**Task directions:** Please state how many lines of the data below contain the string "Select", treating uppercase and lowercase as different, and give only the number.

**Information given:**
- - -
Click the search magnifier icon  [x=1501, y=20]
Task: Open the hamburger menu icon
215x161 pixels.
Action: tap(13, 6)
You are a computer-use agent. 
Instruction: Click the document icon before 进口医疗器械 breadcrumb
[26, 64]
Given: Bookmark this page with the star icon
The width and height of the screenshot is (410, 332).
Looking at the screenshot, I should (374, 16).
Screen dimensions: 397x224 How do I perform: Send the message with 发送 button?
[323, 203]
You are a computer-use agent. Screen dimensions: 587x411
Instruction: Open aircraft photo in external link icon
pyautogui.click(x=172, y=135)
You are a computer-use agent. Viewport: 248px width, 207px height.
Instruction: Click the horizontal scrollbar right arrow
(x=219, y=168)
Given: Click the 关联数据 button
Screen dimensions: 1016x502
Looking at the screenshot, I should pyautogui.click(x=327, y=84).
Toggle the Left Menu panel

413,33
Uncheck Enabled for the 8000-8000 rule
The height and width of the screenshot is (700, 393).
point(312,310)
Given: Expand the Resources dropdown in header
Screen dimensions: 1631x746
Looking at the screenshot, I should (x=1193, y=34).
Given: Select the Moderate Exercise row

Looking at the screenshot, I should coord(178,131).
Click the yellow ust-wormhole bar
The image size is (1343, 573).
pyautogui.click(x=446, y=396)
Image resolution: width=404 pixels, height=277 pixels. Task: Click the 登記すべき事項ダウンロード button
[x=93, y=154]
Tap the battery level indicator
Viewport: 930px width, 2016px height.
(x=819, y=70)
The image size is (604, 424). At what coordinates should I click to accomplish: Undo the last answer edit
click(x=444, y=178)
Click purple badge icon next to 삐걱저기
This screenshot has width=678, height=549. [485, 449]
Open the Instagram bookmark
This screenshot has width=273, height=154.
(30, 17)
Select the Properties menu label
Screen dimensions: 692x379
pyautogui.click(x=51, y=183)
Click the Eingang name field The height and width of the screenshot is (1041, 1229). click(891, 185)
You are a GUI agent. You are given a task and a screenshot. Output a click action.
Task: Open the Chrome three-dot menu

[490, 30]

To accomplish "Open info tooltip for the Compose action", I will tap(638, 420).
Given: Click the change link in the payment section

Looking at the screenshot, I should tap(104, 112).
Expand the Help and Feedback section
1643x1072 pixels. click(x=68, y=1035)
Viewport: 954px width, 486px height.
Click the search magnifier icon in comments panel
- - -
**Answer below:** 2